The project will see researchers focusing on using bacteria to consume carbon monoxide and turn it into useful chemicals and fuels.
Carbon monoxide is a waste product of industries such as steel manufacturing and oil refining. It can also be generated in the form of synthesis gas by the gasification (heating) of forestry and agricultural residues, municipal waste and coal.

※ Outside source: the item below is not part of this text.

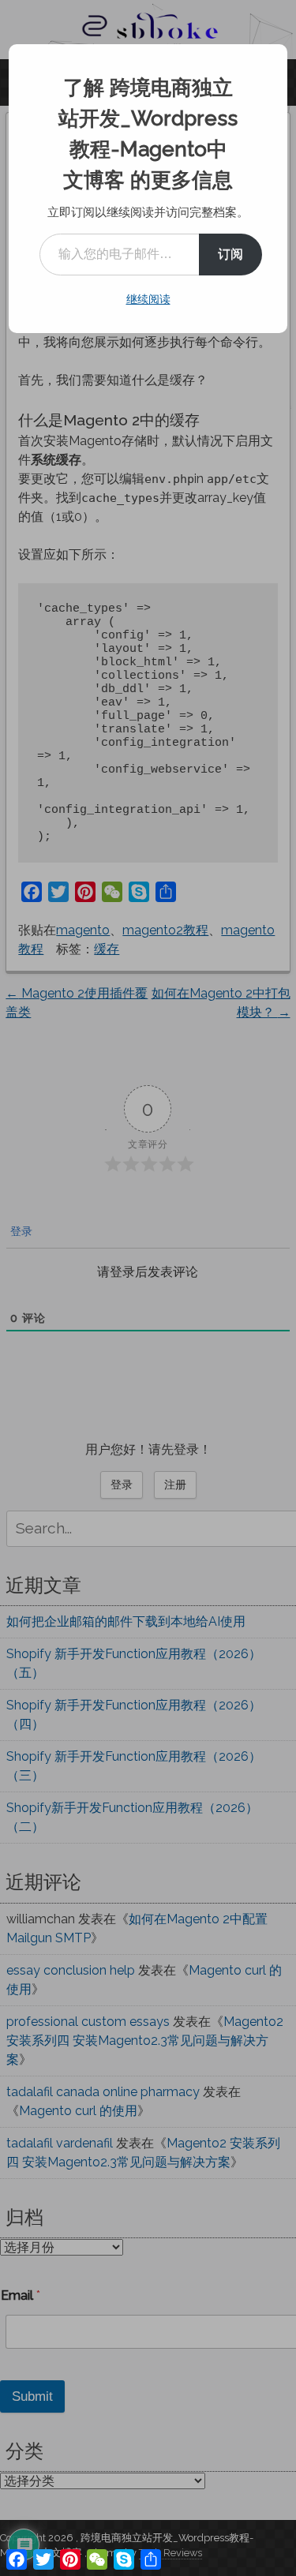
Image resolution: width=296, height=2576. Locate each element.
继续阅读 (148, 299)
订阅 (230, 253)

Professor Nigel Minton, who will lead the research, said: “By allowing the use of all these available low-cost, non-food resources, such a process both overcomes the ‘food versus fuel’ issues associated with traditional ethanol production and circumvents many of the challenges associated with ‘second generation’ biofuels. The success of our project is dramatically enhanced by the participation of our commercial partner LanzaTech, a world leader in industrial gas fermentation.”
Some biofuels are generated through the conversion of plant materials, which has led to concerns as these products are also used as food.
The research will use synthetic biology approaches that do not require the consumption of food or land resources.